# Independence of random vectors

Let $\mathbf{X}=(X_1,X_2,\cdots, X_n)$ and $\mathbf{Y}=(Y_1,Y_2,\cdots, Y_m)$ be two random vectors. If each component of $\mathbf{X}$ is independent of $\mathbf{Y}$ can we say that $\mathbf{X}$ and $\mathbf{Y}$ are independent? In other words, if $X_i$ is independent of $Y_j$ for every $1\le i \le n$ and $1\le j\le m$ then are $\mathbf{X}$ and $\mathbf{Y}$ independent? If not, what about the special case when $\mathbf{X}$ and $\mathbf{Y}$ are Multivariate Normals?
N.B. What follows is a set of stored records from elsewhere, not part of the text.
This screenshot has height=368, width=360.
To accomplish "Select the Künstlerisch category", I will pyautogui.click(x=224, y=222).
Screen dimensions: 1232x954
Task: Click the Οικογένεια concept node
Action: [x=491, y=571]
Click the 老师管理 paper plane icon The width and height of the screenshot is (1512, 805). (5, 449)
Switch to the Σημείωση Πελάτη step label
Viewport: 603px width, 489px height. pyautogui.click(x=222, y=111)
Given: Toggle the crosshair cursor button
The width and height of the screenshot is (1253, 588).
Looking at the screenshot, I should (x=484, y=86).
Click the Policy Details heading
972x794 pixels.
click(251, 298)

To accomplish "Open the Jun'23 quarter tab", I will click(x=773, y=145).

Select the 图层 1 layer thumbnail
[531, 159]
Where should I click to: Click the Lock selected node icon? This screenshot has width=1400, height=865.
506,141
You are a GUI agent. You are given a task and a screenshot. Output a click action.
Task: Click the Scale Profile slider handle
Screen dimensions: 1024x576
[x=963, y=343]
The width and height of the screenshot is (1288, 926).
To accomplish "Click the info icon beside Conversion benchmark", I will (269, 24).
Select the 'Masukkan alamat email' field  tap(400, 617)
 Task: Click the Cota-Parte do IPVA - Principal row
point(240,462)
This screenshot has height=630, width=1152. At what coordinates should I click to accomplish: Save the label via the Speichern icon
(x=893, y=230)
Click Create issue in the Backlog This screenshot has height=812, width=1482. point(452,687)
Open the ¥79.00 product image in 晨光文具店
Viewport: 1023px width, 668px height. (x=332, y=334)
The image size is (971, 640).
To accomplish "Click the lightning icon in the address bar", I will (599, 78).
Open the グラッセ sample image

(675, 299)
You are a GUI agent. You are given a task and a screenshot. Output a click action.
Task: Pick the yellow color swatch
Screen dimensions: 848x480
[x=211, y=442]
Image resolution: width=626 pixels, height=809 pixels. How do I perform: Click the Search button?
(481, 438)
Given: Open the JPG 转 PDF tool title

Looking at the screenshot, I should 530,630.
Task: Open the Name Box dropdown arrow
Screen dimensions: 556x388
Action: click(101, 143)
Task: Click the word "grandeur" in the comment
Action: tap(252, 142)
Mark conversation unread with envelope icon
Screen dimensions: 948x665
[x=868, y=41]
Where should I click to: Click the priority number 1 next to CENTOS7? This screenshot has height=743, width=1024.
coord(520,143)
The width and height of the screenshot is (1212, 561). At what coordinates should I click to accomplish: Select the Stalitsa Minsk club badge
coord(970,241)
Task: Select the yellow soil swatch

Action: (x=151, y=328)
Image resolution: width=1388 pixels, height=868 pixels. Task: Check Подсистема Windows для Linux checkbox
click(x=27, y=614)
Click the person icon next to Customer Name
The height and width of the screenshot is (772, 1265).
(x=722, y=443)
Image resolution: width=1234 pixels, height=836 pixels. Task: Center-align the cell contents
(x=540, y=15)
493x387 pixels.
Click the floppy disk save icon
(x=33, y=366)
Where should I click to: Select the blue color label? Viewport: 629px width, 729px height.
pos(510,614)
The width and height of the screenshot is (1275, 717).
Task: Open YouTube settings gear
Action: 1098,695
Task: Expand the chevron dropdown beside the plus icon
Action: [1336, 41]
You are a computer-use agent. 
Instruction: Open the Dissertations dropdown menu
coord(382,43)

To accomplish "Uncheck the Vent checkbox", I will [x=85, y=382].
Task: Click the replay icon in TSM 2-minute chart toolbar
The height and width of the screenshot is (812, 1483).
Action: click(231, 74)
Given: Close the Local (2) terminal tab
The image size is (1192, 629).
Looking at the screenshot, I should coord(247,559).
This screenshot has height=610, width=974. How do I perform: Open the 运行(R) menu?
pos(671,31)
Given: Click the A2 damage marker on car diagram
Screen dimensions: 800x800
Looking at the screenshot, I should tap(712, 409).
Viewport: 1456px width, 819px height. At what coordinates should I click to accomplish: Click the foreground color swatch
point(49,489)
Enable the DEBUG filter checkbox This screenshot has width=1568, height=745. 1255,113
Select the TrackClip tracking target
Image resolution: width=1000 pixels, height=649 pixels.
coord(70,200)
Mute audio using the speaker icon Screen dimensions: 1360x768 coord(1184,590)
• Apparently, not. math.stackexchange.com/questions/1006256/… Apr 23, 2018 at 10:03
• This is very closely related to the possibility that three variables might fail to be independent while any pair of them is independent: stats.stackexchange.com/questions/51322/….
– whuber
Apr 23, 2018 at 14:25
• @Greenparker Will it hold true if X and Y are multivariate normal distribution? Apr 23, 2018 at 15:15
• Yes--and that is explicitly pointed out in the reference given by @Greenparker.